*REQUIRED ACTIONS*.
A) In the indemnification text, what two exceptions apply to the MGCL's allowance for limiting the money-damages liability of directors and officers?
B) Reproduce word for word the passage of the indemnification text that begins at the words "INFORMATION NOT REQUIRED" and ends after the words "by Maryland law.".

*SELECTED TEXT*.
★ ★ ★ ★ ★

INFORMATION NOT REQUIRED IN THE PROSPECTUS

Indemnification of Directors and Officers

The MGCL permits a Maryland corporation to include in its charter a provision limiting the liability of its directors and officers to the corporation and its stockholders for money damages except for liability resulting from actual receipt of an improper benefit or profit in money, property or services or active and deliberate dishonesty established by a final judgment as being material to the cause of action. VRM II’s charter contains such a provision which eliminates such liability to the maximum extent permitted by Maryland law.

The MGCL requires a corporation (unless its charter provides otherwise, which VRM II’s charter does not) to indemnify a director or officer who has been successful, on the merits or otherwise, in the defense of any proceeding to which he or she is made or threatened to be made a party by reason of his or her service in that capacity. The MGCL permits a corporation to indemnify its present and former directors and officers, among others, against judgments, penalties, fines, settlements and reasonable expenses actually incurred by them in connection with any proceeding to which they may be made or are threatened to be made a party by reason of their service in those or other capacities unless it is established that:

 

   

the act or omission of the director or officer was material to the matter giving rise to the proceeding and

 

   

was committed in bad faith; or

 

   

was the result of active and deliberate dishonesty.

 

   

the director or officer actually received an improper personal benefit in money, property or services; or

 

   

in the case of any criminal proceeding, the director or officer had reasonable cause to believe that the act or omission was unlawful.

★ ★ ★ ★ ★

*GIVEN DATA*.
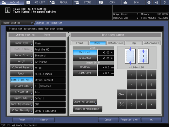
Task: Open the Weight setting options
Action: pyautogui.click(x=22, y=62)
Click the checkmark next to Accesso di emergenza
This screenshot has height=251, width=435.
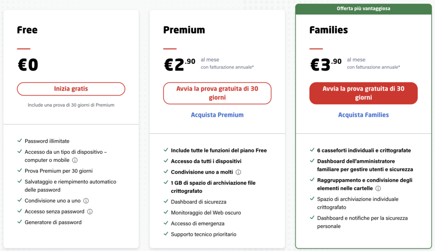[x=166, y=223]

★ ★ ★ ★ ★

*REPLIES*.
A) Liability resulting from actual receipt of an improper benefit or profit in money, property or services, and active and deliberate dishonesty established by a final judgment as material to the cause of action.

B)
INFORMATION NOT REQUIRED IN THE PROSPECTUS

Indemnification of Directors and Officers

The MGCL permits a Maryland corporation to include in its charter a provision limiting the liability of its directors and officers to the corporation and its stockholders for money damages except for liability resulting from actual receipt of an improper benefit or profit in money, property or services or active and deliberate dishonesty established by a final judgment as being material to the cause of action. VRM II’s charter contains such a provision which eliminates such liability to the maximum extent permitted by Maryland law.